COSTA
Technical writeups
Organisational MemoryContext ArchitectureBrief GenerationColour System
AssemblyFilesystemThe loopArtefactsFeedbackAgentsEfficiency
Technical overview

Context architecture

How COSTA assembles what it knows, how that knowledge shapes every response, and how the things it creates feed back into what it knows next time.

01 · The foundation

Assembling context

Every generation starts with a system prompt: the briefing document the model reads before producing anything.

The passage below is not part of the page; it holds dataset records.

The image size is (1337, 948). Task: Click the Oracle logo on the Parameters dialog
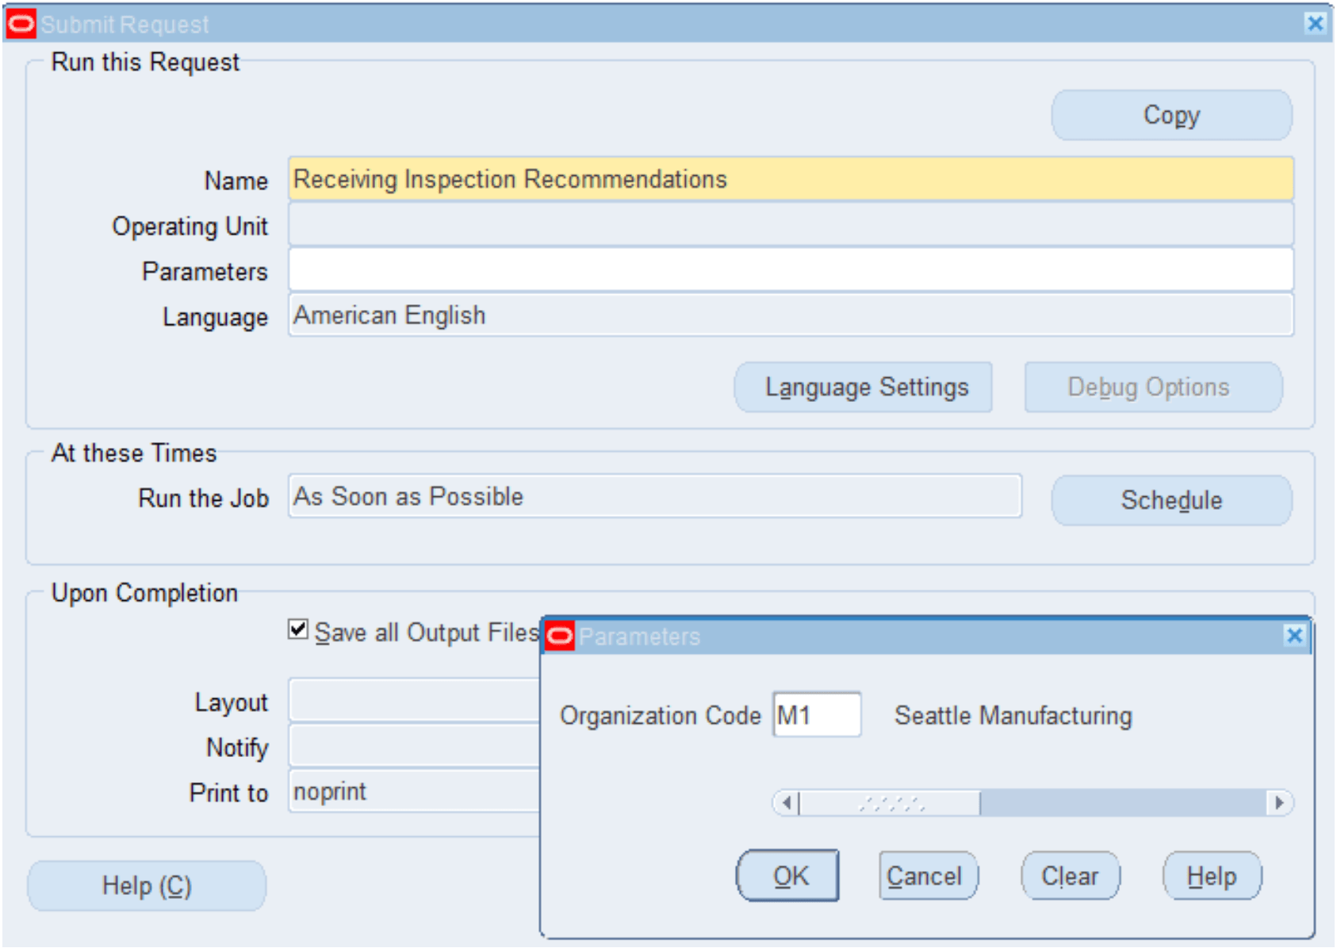[x=560, y=634]
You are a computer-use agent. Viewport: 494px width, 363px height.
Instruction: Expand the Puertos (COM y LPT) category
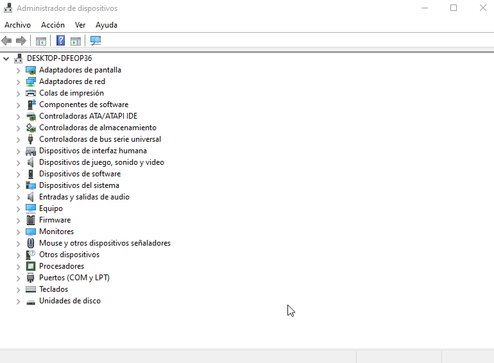18,278
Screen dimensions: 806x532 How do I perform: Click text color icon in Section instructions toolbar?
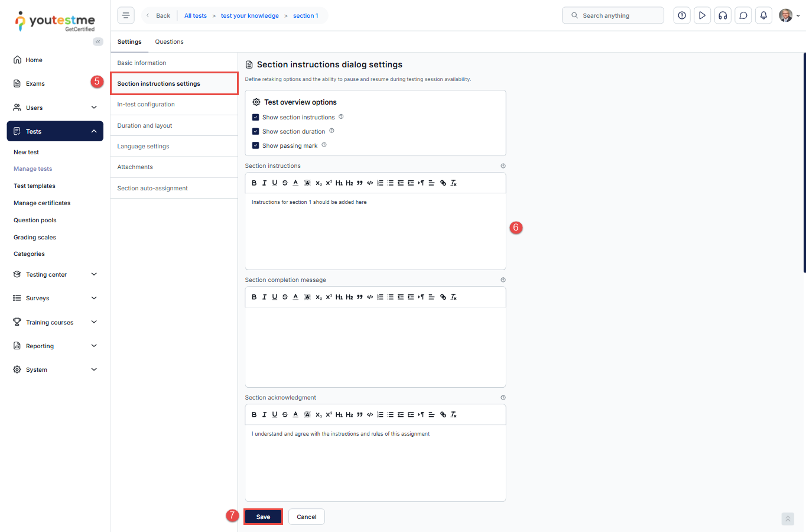tap(295, 183)
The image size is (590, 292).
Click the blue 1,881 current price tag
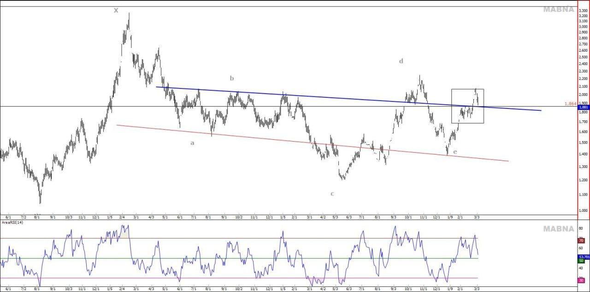pos(583,107)
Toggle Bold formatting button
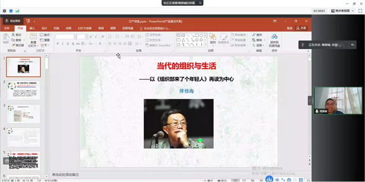 (57, 43)
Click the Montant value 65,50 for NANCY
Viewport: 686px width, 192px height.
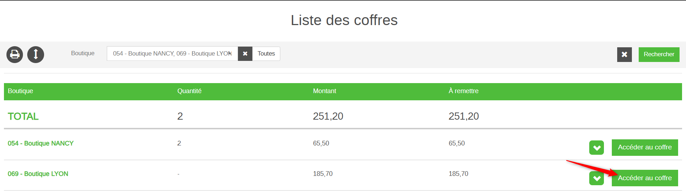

It contains what the model needs to understand the situation: who you are, what you're working on, what's in your calendar, what you've written down recently.

This is assembled fresh on every request. Nothing is stored inside the model between sessions. The underlying AI has no persistent memory of its own. COSTA compiles the relevant context from your files and injects it at the start of each turn. The model reads the same briefing every time, updated to the current state of your data.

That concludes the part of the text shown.